Weight Loss and Management: Nuts and bolts from a physician

This is a guest post on weight loss and management from my friend and former classmate, Taylor Christensen. He blogs over at Clear Thinking on Healthcare. My go-to resource on weight loss and management is Matt Fitzgerald’s Racing Weight. That book is useful if you are pursuing performance as a very active person or competitive athlete, as I am with triathlon. Having read Matt’s book, I enjoyed his research-based, field-tested, no-dogma approach to nutrition. Similarly, I appreciate Taylor’s straightforward look at the fundamentals. Knowledge like this is useful when well-meaning friends, who are ideologues about nutrition, and glossy marketing fluff come your way. Enjoy.

Weight Loss and Management: Nuts and bolts from physician Taylor Christensen

Speaking as a physician for a moment, I’ve had a long interest in weight loss, and over the years I’ve accumulated a list of things that I believe anyone trying to lose weight (or trying to avoid gaining weight) should know.

If you have any questions about these points, please ask.

Here are my 9 Principles of Weight Loss:

1. Changes in total body weight are attributable to changes in the amount of fat, muscle, water and stool in your body.

Daily/hourly variations are water and stool.

Fat and muscle change slowly over the long term.

If your weight isn’t decreasing over weeks, it’s either because you’re not losing fat or because you are losing fat AND gaining muscle at the same time (if you have increased your exercise recently).

2. 80% of weight loss is dietary, 20% is exercise.

To lose weight, the focus needs to be on your diet.

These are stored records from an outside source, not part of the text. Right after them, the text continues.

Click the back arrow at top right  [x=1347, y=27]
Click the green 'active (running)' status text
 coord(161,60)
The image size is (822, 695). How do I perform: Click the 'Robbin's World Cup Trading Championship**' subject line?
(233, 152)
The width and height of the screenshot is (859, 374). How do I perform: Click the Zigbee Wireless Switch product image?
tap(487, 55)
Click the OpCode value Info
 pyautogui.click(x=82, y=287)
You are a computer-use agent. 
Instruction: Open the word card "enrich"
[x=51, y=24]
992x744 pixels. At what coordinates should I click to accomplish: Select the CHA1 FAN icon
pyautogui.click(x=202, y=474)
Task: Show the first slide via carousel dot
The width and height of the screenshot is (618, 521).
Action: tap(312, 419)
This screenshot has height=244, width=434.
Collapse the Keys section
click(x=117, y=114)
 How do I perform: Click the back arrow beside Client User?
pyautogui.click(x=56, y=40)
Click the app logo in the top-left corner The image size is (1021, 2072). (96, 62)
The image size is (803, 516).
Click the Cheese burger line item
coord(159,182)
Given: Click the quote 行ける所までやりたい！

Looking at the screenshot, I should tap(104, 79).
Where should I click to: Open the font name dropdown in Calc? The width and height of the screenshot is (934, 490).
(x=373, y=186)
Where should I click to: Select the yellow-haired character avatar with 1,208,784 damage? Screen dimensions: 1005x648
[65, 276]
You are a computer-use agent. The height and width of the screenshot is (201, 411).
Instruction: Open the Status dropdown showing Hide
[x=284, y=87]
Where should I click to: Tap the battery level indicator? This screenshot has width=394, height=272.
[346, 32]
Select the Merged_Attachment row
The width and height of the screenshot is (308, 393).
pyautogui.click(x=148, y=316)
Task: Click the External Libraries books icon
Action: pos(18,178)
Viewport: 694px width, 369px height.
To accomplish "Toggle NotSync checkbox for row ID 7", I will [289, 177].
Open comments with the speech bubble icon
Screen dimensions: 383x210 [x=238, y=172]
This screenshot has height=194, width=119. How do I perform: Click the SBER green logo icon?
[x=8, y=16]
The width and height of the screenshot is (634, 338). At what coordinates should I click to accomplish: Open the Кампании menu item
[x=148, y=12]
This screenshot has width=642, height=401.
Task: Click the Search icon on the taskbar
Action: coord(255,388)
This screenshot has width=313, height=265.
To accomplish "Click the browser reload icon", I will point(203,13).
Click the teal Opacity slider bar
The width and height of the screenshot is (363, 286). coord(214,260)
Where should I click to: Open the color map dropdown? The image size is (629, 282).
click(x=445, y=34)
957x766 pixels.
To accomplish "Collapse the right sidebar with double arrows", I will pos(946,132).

Exercise has huge mental and physical health benefits (including motivating you to do better with your diet), but it’s not the primary thing that will directly make you lose weight.

An example: It’s a lot easier to not eat a 900-calorie piece of cake than it is to exercise off that extra 900 calories (a 200-lb person would have to run about 6 miles to burn 900 calories).

3. Weight loss is simple math.

You must take in fewer calories than you expend.

If you expend more calories than you take in, you will lose weight (assuming muscle mass is constant). No exceptions.

There are thousands of things that predispose to weight gain or make weight loss more difficult for people (including genetics, sleep, stress, medications, insulin resistance, etc.), but all these things can only affect weight either by causing you to eat more calories or burn fewer calories.

4. There are only three types of calories: proteins, fats and carbohydrates (aka ‘carbs’).

One calorie of protein = one calorie of fat = one calorie of carbs.

But carbs are different in an important way — they also affect hunger/fullness hormones. Eating carbs stimulates more hunger/cravings, which usually leads to you eating more calories total. The more processed (i.e., “simpler”) the carbs, the more they seem to stimulate those cravings.

5. Our bodies are amazing at interconverting these three types of calories, so your diet’s balance of carbs vs fat vs protein is less of a concern for weight loss.

There are a couple caveats to this.

First, as mentioned already, eating lots of carbs, especially simple ones, is going to make it more difficult to lose weight due to the extra hunger they stimulate.

Second, for some people, the timing of eating and also mix of calories (proteins vs fats vs carbs) may have a nontrivial effect on how many calories their bodies are burning. These caveats (and many others not mentioned) do not change the calories in vs calories out equation, and their importance varies by the person.

6. One lb of fat is about 3,500 calories.

A calorie deficit of 500 calories per day means 1 lb of weight loss per week.

7. Setting your daily calorie limit so that you will have a 500 calorie deficit per day (it’s calculated based on your age, gender, size, and activity level) and then tracking every calorie you eat to make sure you don’t go over that limit is a GUARANTEED way of losing 1 lb per week.

The preferred calorie tracking app for this seems to be MyFitnessPal.

This calorie limit will be fewer calories than your body is used to taking in, so you might feel hungry for a few weeks until your hormones adjust to this new intake, and then you will find that you’re not hungry like you used to be and even feel overfull if you try eating as much as you used to.

If you are not losing 1 lb per week, it is because you are either:

  1. eating more calories than you’re tracking (food labels can be at fault sometimes)
  2. burning fewer calories than the calculation estimated, or
  3. gaining muscle mass.

8. Being thin and being healthy are not the same.

You can eat horribly and have a sedentary lifestyle and still lose weight as long as you don’t consistently go over your daily calorie limit.

So please exercise and eat lots of vegetables, not for your weight but for your health.

9. The above points should make it clear that, to lose weight, you do not need to adhere to some strange or restrictive or trendy diet.

Chances are, these will not be sustainable for you anyway. The sustainable way to lose weight and keep it off is to enjoy food, eat healthfully in a way that fits your life and to not eat too many calories.